** Begin Text section **

The lens is built in Japan and the parts are very robust, as is the quality of the glass, which is very good. Despite having been stored for years in a neoprene case, it seems to me that it is still in perfect condition.
I bought this lens a couple of years before I bought my dedicated macro lens. I did this because I wanted to do macro photography but without investing in a dedicated lens, as I didn't know if I would really get excited about that kind of photography.... That was back in 2007 or 2008 as I recall.... And at that time this lens represented an expense of $60 for me, instead of the $400 that a dedicated macro lens would have cost me. Obviously, as you can all guess, soon after that I liked macro photography so much, then I decided to invest more money in a dedicated lens and other accessories. That's how this Raynox lens ended up in the bottom of my boxes of photography stuff.
I remember using this Raynox lens attached to my 18-55mm kit lens on my very old Nikon D3100 camera (My first DSLR as I remember)... But now I have a Sigma 18-200mm f3.5-6.3 II DC OS HSM wich I call my "all-terrain lens" on hand, like this I decided to use this to do some tests and see how it behaves with longer focal lengths, because I remember that with 55mm it was quite efficient and maintained a good image quality.
This Sigma telephoto lens is the one I usually use for most of my country walks and street photos, so being able to "enable" a macro mode thanks to the Raynox lens will be really good for me. Although, I must say, this telephoto lens weighs 490 grams, so I will only gain in versatility, but I will not be able to lighten the weight hanging from my neck compared to when I use my Tokina Macro lens (470 grams of weight). Also, this Sigma lens almost triples its length when used at 200mm focal length...you can see it in this photo, it looks like a heavy artillery round! 😂... But let's see some macro photos and I'll tell you how it went...
Taking some macro photos...
📷 01 | Nikon D7000 | 140mm | f/14 | 1/320s | ISO 640 | FLASH -1.3 EV
This was the first photo I took with this combination of lenses. I don't understand why I didn't zoom all the way in but only set it to 140mm. Did I think I was shooting a gun for the first time or something? 😂... Well, but anyway, as soon as I saw this picture in the camera viewfinder, I was pleasantly surprised, because I didn't expect such a relatively good result.
📷 02 | Nikon D7000 | 200mm | f/14 | 1/320s | ISO 640 | FLASH -1.3 EV
Now look at this photo with a focal length of 200mm... Wow!... I have to admit that this impressed me as soon as I saw it.... I know that the sharpness is not as high as when I take pictures with my 100mm Tokina Macro lens, but the result is very good and I think it is worth to carry this little lens in a pocket of my backpack all the time... This shot was taken at a focus distance of less than 25 cm (that's less than the 30 cm minimum focus distance in my dedicated macro lens).

** End Text section **

-- Exercise task 1 --
Summarize the text about the Raynox lens in two sentences.

** Begin Information given **

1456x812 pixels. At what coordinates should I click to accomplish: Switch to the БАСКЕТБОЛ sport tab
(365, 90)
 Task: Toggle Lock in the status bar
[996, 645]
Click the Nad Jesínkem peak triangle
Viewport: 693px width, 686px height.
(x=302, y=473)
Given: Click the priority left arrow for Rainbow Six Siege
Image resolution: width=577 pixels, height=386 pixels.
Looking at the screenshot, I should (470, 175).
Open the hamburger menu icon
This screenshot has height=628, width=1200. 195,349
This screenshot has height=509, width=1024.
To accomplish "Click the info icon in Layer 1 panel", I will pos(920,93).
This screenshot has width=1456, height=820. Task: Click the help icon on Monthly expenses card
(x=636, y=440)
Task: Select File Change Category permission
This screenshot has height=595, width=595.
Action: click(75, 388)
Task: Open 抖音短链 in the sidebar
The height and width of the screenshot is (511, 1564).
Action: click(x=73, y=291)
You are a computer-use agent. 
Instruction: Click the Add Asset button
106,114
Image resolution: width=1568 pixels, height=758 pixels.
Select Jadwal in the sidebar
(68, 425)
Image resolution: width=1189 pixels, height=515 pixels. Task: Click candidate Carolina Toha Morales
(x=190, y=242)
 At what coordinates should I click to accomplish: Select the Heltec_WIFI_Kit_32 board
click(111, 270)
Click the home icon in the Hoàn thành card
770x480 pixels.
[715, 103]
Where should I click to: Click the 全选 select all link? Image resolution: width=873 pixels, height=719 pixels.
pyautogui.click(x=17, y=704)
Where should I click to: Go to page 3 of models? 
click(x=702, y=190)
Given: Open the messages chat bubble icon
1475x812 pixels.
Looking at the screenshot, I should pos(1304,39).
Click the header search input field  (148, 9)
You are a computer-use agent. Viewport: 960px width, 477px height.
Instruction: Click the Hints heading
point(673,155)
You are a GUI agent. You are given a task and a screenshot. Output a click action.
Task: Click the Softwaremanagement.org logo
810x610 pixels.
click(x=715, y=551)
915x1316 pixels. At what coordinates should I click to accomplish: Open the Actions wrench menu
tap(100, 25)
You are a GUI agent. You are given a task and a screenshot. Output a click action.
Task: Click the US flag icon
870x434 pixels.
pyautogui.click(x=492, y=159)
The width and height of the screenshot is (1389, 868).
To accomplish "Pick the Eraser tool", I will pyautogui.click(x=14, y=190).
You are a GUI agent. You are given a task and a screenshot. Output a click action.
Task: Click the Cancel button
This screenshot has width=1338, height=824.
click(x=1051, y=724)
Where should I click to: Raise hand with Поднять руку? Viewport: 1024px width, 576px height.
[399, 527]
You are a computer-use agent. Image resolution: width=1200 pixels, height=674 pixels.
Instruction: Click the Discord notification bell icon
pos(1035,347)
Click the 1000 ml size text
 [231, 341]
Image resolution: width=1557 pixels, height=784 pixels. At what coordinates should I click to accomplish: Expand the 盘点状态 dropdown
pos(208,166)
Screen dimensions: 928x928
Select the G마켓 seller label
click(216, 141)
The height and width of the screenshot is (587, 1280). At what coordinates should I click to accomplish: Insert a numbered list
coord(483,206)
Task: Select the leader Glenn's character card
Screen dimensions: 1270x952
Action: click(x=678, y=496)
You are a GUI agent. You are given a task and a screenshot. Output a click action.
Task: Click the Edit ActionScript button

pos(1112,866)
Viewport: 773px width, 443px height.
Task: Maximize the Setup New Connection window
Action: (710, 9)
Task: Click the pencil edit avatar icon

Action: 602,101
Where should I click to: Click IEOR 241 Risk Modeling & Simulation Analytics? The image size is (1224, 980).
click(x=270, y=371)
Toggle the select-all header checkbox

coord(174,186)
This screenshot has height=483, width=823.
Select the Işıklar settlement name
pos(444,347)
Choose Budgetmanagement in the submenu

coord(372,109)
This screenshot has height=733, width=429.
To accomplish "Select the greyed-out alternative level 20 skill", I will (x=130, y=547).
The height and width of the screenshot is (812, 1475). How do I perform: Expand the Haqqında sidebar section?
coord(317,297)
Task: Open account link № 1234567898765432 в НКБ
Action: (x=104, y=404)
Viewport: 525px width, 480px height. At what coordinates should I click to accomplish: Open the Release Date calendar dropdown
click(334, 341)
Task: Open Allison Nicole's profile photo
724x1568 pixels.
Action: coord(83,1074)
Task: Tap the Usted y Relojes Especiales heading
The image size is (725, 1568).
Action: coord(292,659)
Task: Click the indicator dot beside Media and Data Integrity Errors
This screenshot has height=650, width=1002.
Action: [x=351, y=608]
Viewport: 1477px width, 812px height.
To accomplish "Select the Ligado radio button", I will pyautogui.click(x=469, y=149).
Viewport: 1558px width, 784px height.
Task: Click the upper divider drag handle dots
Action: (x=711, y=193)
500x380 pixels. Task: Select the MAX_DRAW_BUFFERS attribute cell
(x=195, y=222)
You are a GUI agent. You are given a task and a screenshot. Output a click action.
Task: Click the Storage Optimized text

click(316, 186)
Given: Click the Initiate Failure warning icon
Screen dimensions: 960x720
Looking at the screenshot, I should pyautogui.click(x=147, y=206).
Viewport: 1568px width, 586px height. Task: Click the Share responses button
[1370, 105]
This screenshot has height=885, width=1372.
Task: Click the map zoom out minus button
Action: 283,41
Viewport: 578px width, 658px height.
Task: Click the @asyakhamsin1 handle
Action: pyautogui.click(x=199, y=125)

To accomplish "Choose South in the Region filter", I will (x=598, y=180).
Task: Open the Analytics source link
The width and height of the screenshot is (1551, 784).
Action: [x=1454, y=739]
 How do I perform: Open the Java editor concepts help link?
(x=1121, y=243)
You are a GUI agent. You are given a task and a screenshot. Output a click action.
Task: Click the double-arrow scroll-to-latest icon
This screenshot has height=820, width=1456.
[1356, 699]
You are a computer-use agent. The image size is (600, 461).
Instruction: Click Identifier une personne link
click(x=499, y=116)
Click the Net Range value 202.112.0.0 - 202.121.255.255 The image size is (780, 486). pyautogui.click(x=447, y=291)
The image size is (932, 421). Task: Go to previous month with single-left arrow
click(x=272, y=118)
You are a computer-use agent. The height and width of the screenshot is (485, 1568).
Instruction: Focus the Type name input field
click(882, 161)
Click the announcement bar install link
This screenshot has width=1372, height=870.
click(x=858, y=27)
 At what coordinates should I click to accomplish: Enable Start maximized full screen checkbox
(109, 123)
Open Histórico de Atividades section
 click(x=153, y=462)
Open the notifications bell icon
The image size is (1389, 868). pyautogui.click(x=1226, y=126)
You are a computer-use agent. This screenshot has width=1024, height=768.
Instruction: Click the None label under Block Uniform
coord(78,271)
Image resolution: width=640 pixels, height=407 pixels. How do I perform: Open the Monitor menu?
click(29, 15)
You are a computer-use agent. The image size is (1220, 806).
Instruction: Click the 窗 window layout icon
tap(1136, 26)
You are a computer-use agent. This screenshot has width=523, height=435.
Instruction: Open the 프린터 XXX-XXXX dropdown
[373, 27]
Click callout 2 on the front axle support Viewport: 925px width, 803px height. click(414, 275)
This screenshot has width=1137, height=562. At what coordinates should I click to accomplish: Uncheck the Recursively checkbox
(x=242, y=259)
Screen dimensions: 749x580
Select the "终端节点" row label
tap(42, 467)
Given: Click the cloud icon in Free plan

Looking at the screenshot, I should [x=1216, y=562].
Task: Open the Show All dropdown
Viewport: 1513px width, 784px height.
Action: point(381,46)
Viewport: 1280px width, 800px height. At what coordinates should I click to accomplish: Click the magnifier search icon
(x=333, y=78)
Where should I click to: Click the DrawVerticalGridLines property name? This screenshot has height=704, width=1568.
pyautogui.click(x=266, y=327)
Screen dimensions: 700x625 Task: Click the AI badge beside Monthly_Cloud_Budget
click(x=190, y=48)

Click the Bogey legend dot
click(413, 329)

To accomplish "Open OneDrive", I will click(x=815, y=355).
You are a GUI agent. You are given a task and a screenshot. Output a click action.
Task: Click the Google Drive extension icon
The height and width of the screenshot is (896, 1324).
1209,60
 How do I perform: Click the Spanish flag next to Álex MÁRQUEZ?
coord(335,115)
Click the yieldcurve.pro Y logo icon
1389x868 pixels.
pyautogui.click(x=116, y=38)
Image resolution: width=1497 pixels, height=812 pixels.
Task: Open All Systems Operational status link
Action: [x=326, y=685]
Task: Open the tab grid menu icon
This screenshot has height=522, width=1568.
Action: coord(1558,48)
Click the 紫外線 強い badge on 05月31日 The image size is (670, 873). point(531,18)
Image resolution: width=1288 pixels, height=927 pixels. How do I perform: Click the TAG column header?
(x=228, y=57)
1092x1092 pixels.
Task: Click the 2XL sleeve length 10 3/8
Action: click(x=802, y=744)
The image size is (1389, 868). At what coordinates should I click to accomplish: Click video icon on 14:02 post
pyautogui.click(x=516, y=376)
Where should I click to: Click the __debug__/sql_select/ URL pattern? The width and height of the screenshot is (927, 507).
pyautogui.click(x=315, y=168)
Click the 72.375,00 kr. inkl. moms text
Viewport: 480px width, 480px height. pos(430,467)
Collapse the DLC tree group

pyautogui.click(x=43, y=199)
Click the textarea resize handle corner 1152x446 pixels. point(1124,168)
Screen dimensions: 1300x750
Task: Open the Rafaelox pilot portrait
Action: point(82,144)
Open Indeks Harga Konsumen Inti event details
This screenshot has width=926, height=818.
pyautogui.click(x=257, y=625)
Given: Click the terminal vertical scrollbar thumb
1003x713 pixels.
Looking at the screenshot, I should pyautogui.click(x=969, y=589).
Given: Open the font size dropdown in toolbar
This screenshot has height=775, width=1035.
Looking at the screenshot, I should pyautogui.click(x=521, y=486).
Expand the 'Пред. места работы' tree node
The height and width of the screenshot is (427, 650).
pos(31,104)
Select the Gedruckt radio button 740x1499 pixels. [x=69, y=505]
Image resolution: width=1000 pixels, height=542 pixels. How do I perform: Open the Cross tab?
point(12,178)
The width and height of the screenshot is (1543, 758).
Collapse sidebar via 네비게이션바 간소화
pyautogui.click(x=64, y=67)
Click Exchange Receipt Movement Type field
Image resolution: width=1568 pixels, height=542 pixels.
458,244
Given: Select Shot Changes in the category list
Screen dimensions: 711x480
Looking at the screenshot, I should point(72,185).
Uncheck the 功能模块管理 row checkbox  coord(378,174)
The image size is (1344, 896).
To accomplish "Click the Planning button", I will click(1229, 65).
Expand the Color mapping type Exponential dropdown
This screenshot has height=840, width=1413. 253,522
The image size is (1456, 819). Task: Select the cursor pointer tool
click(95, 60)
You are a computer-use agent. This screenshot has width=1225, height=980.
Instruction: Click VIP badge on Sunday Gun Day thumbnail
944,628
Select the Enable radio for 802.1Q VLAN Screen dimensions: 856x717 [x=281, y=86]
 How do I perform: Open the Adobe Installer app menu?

** End Information given **

-- Exercise task 2 --
Recast as a numbered list everything in the listing from the line that contains "Task: Open Allison Nicole's profile photo" down through the line that contains "Action: [x=351, y=608]", leaving out any blank lines.

-- Exercise response 1 --
The writer bought the Raynox lens in 2007 or 2008 for $60 as a cheaper way to try macro photography, but it ended up at the bottom of a box once a dedicated macro lens was bought. Testing it again on a Sigma 18-200mm lens, the writer was pleasantly surprised by a first shot at 140mm and impressed by one at 200mm, judging the little lens worth carrying in a backpack pocket all the time.

-- Exercise response 2 --
1. Task: Open Allison Nicole's profile photo
2. 724x1568 pixels.
3. Action: coord(83,1074)
4. Task: Tap the Usted y Relojes Especiales heading
5. The image size is (725, 1568).
6. Action: coord(292,659)
7. Task: Click the indicator dot beside Media and Data Integrity Errors
8. This screenshot has height=650, width=1002.
9. Action: [x=351, y=608]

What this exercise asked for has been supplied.